According to local reports and sources in the border areas of Pakistan, Al-Zawahiri has remained for most of the past two decades in the border areas between Afghanistan and Pakistan. Since the US invasion of Afghanistan. he had survived a number of attacks from both sides of the Durand Line, the volatile Pakistan-Afghan border.
In a previous hunt for him, four CIA-operated Predator drones fired multiple Hellfire missiles at three adjacent compounds in Pakistan’s Damadola region of Bajaur tribal district in January 2006. The attack was carried out on reports that al-Zawahiri, then Al-Qaida’s second-in-command, was invited to a dinner to mark the Islamic holiday of Eidul Azha at the targeted compound. Nearly two dozen innocent people were killed in this attack, including 14 from one family.
Following US President Joe Biden’s confirmation this week of his death, Kabul called it an attack on its sovereignty while Washington said al-Zawahiri’s presence in Kabul was a breach of the peace accord. Doha, because the Taliban had promised that Afghan soil would not be used. against any country.
“These issues are still unclear to us, the only thing we know for sure is that a drone attack has taken place, which is against international law and the Doha agreement. Emirate policy Islam, which has been repeatedly declared to the people, is that our soil not be used against our neighbours,” Abdul Salam Hanafi, second deputy prime minister of the Islamic Emirate, said on Tuesday.

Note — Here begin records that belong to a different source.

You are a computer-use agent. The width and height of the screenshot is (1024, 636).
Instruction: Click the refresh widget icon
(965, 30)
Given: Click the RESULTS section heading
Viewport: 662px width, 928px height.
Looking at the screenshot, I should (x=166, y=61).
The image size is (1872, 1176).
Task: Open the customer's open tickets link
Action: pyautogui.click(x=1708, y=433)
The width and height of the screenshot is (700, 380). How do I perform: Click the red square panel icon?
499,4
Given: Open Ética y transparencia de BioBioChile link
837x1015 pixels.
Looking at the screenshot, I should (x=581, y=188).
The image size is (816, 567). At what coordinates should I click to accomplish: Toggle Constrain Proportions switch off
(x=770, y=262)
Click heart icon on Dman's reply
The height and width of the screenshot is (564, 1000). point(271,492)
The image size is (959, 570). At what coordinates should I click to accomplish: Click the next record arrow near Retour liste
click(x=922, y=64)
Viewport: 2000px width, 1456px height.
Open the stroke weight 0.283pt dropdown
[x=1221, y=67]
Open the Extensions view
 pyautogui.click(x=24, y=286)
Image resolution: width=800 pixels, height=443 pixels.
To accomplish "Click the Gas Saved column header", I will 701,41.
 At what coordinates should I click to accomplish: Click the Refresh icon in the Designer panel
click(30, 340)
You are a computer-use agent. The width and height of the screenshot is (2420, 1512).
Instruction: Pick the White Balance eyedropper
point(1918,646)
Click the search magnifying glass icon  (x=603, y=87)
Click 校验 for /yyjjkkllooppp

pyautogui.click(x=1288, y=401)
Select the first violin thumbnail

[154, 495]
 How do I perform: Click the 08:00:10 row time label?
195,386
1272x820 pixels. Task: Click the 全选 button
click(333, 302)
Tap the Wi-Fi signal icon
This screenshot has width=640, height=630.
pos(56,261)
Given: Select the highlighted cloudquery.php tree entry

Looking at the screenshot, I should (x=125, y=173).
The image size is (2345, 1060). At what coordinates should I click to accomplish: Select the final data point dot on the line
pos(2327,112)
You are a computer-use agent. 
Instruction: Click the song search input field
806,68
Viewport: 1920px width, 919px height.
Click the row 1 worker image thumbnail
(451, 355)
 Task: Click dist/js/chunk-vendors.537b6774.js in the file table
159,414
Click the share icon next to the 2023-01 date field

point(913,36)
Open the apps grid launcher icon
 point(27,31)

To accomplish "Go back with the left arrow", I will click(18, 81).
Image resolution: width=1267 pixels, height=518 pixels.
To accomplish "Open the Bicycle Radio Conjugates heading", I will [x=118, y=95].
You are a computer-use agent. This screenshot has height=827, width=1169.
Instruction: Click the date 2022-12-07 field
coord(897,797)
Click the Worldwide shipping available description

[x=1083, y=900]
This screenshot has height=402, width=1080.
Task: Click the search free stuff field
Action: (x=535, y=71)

Afghan analysts, however, said the latest attack could further damage Kabul’s already strained relationship with the international community. “This strike means the non-recognition of the Islamic Emirate. It is now clear that no country will recognize the Taliban regime. The United States, which had recently shown some flexibility in releasing funds for Kabul , will obviously end any such process,” said Sayed Ishaq Gilanileader of the Afghan Solidarity Movement.
Aziz Mairaj, a former Afghan diplomat, said the presence of the al-Qaeda leader in the heart of Kabul has seriously undermined the credibility of the Taliban regime. “After that, every claim that the Taliban foreign minister has made or will make in international meetings and forums will be seen as false and superficial,” Mairaj said.